L'électrification, fer de lance de la politique énergétique du Québec

Radio-Canada avec La Presse Canadienne
Les explications de Philippe-Antoine Saulnier

La ministre des Ressources naturelles du Québec, Martine Ouellet, a dévoilé les détails entourant la Commission sur les enjeux énergétiques, jeudi, à Montréal.

Normand Mousseau, professeur au département de physique à l'Université de Montréal, et Roger Lanoue, ancien vice-président à la planification stratégique et au développement des affaires chez Hydro-Québec, où il a oeuvré pendant plus de 20 ans, en sont les coprésidents. Ils effectueront une série de consultations publiques, dans toutes les régions du Québec, du 4 septembre au 9 octobre, en vue de préparer une politique de développement énergétique l'an prochain.

« Cette nouvelle politique énergétique s'inscrira dans une perspective de réduction des gaz à effet de serre. Nous voulons faire de l'énergie un puissant levier de développement économique et social pour le Québec.
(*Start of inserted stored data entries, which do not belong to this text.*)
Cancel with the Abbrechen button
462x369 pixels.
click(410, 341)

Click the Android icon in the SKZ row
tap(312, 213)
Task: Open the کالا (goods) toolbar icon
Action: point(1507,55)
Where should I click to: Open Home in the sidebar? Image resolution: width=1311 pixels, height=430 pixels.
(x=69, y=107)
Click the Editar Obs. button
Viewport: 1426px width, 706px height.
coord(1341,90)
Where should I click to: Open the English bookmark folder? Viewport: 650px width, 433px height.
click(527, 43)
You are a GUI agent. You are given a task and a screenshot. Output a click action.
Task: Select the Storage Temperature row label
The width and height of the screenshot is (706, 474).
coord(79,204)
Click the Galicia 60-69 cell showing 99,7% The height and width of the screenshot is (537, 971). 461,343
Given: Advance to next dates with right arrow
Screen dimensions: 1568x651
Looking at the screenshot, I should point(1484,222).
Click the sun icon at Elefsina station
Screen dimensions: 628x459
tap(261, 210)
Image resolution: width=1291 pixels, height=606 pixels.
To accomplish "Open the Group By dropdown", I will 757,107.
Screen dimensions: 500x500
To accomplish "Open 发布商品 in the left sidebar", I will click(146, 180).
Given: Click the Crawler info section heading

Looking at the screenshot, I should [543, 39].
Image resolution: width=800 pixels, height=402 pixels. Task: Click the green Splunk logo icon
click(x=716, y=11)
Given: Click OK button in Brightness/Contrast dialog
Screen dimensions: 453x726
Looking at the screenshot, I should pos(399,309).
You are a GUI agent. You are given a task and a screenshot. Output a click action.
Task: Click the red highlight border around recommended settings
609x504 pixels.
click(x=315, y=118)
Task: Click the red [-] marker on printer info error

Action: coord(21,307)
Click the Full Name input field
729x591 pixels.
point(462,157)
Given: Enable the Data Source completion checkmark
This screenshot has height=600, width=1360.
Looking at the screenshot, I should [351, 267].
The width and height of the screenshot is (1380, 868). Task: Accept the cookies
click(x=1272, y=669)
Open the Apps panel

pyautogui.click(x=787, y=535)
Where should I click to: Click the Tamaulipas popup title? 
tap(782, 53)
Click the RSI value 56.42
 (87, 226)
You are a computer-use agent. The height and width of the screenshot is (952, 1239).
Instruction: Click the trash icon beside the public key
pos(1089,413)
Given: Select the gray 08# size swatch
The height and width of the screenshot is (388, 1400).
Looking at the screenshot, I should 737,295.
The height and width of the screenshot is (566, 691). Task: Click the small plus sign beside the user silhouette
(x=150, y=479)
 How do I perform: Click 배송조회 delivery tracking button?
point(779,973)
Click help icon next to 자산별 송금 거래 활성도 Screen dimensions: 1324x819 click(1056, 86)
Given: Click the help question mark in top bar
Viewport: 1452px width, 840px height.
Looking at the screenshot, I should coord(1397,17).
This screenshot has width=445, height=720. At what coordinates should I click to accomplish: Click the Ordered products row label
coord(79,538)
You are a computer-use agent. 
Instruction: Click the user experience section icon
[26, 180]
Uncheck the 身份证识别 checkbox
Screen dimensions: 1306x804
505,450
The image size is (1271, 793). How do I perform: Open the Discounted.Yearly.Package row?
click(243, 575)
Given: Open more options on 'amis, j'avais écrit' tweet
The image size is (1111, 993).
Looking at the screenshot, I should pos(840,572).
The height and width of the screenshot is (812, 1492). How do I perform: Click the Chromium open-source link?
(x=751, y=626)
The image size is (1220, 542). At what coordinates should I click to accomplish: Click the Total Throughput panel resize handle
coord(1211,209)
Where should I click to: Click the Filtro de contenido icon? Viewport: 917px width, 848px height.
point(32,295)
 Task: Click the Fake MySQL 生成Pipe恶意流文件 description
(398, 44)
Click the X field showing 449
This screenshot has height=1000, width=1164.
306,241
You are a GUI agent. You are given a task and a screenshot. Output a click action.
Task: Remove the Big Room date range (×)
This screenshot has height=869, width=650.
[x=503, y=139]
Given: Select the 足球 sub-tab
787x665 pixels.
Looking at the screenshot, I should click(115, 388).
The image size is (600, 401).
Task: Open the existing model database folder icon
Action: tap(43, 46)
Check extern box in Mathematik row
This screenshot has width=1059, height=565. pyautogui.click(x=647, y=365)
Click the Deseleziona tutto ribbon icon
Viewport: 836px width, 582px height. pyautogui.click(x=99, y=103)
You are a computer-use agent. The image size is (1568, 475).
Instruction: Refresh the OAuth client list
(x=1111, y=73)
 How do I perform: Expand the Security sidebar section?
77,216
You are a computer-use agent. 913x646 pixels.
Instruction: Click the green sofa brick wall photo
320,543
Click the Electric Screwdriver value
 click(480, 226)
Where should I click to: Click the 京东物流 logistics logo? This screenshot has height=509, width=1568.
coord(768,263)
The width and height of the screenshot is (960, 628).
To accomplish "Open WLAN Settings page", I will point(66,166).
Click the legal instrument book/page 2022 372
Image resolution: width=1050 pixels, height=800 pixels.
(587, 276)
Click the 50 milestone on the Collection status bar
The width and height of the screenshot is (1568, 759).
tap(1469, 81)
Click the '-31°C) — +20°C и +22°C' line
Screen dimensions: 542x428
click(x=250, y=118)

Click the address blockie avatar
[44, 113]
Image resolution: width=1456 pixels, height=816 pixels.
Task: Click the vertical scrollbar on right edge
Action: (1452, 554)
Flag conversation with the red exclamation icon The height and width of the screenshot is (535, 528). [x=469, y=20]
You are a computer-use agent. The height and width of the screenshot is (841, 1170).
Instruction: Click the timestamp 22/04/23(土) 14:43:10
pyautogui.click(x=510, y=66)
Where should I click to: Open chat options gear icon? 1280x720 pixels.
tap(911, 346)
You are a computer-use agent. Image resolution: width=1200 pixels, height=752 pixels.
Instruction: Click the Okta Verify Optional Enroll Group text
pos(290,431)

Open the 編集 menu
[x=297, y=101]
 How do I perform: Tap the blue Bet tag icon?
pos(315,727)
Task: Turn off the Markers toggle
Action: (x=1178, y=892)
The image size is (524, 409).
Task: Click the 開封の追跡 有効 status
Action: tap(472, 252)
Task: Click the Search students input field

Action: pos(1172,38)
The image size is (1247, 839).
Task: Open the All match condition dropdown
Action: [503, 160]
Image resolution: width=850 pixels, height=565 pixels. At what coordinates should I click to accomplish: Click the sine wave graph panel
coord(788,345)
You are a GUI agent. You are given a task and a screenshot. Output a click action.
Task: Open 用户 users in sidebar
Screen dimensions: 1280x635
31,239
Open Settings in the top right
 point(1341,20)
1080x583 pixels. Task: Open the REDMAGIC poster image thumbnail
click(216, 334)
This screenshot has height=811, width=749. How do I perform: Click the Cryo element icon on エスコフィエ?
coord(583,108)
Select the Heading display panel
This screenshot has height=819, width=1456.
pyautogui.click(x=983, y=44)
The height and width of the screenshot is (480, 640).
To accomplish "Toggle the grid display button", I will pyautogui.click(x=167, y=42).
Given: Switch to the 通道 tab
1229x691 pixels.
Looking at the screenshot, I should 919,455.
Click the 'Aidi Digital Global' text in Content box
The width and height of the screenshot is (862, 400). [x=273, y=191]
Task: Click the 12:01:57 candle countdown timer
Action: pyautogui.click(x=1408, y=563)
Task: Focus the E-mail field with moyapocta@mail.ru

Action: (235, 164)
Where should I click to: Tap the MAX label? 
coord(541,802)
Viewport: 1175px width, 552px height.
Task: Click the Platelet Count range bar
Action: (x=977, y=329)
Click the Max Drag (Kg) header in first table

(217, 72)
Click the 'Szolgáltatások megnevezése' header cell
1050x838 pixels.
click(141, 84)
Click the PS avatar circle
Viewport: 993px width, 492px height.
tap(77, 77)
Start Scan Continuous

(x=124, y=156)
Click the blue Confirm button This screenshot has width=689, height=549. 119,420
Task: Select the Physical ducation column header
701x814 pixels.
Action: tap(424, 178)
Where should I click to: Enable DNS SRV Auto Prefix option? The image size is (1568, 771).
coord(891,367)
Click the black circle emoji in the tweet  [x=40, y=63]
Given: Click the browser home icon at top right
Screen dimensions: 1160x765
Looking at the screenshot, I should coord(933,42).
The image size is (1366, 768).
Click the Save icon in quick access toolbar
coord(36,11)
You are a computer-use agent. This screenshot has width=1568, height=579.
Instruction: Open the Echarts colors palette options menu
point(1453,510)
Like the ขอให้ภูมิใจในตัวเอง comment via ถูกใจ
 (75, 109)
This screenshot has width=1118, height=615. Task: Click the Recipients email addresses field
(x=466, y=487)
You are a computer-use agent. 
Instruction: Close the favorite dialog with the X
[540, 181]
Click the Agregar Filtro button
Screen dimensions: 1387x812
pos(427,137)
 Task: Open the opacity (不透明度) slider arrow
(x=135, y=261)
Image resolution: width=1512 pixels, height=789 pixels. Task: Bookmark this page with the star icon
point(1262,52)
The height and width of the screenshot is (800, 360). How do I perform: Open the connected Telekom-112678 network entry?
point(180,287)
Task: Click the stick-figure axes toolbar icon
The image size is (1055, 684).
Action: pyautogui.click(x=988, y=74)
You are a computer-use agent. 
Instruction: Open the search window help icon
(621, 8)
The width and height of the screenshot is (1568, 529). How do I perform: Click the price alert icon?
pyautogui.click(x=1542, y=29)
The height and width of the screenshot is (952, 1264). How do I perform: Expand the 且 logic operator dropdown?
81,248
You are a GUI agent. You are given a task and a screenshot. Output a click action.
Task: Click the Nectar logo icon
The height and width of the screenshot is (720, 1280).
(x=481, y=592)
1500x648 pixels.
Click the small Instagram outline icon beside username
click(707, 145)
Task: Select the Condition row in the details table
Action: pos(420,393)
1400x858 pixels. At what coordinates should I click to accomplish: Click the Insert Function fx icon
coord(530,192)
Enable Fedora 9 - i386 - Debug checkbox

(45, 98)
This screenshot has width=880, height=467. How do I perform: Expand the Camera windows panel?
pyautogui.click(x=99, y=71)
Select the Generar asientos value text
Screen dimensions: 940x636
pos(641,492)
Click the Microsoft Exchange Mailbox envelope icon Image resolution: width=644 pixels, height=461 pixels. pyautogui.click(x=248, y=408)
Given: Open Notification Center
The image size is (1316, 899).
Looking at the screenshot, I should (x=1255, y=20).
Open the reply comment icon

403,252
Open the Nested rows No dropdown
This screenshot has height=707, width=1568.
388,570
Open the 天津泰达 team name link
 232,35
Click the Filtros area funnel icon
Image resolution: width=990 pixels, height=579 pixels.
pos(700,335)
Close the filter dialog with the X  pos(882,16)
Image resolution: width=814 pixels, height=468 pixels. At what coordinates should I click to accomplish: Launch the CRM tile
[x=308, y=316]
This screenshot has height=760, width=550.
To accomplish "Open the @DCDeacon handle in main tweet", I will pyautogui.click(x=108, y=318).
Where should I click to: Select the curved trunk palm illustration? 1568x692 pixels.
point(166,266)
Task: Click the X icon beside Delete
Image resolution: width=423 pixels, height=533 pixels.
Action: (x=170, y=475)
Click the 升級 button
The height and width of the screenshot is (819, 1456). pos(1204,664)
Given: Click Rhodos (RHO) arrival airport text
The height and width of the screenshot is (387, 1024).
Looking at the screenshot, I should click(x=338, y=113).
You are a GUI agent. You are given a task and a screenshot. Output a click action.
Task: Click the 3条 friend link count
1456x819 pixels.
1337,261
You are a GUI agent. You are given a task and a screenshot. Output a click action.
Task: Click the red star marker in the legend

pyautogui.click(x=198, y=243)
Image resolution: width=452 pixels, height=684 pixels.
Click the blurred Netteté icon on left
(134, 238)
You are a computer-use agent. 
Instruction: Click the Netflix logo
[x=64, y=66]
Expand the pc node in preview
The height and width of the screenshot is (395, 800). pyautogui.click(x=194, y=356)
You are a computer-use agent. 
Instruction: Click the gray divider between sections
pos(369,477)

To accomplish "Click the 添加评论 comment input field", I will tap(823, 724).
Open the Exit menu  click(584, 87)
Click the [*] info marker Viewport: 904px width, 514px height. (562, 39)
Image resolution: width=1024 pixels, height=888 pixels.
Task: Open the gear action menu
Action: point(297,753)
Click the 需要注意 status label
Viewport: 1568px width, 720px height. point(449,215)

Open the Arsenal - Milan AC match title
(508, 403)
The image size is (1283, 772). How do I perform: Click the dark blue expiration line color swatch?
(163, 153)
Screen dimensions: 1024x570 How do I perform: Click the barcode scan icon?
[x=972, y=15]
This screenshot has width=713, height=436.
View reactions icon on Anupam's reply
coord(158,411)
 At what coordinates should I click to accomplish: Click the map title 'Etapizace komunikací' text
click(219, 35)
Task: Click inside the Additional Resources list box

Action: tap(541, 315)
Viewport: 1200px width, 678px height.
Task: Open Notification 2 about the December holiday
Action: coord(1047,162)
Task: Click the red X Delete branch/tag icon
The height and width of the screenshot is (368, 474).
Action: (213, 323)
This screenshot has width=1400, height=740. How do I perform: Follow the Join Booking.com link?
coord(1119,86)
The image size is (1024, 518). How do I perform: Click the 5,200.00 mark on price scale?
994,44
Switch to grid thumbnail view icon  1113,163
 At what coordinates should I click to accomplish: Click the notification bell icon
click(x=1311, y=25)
Avec l'électrification des transports, nous développerons un tout nouveau secteur économique qui permettra une diminution importante des gaz à effet de serre au Québec », a précisé Mme Ouellet.

Québec voudrait faire de l'électrification des transports un secteur de pointe comme l'aéronautique et le multimédia.

Si la politique veut favoriser la production d'énergies renouvelables et diminuer la consommation de combustibles fossiles, la ministre fait cependant valoir que les importations de pétrole du Québec justifient d'explorer « le potentiel et l'exploitation du pétrole ».

Le gaz de schiste nuisible à Hydro-Québec

Abordant la question du gaz de schiste, sous le coup d'un moratoire pour l'évaluation de ses impacts, la ministre des Ressources naturelles a affirmé que ce carburant nuisait aux tarifs d'exportations d'Hydro-Québec, puisque le prix de l'hydro-électricité est apparié à celui du gaz naturel.

Pour Martine Ouellet, « une grande quantité de gaz naturel mis sur le marché américain a fait chuter les prix de façon importante ».

En ajouter davantage avec les réserves québécoises contribuerait à augmenter cet effet négatif sur les exportations québécoises, a-t-elle ajouté.

Québec partage les préoccupations américaines

La ministre des Ressources naturelles a affirmé partager les préoccupations du président américain concernant les risques de hausse des gaz à effet de serre liés aux projets d'oléoducs.

Tout en reconnaissant que les projets d'oléoducs qui pourraient amener du brut albertain au Québec risquent de créer plus de pollution, Mme Ouellet a souligné les avantages économiques du projet d'Enbridge pour les raffineries montréalaises, si elles avaient accès au pétrole albertain.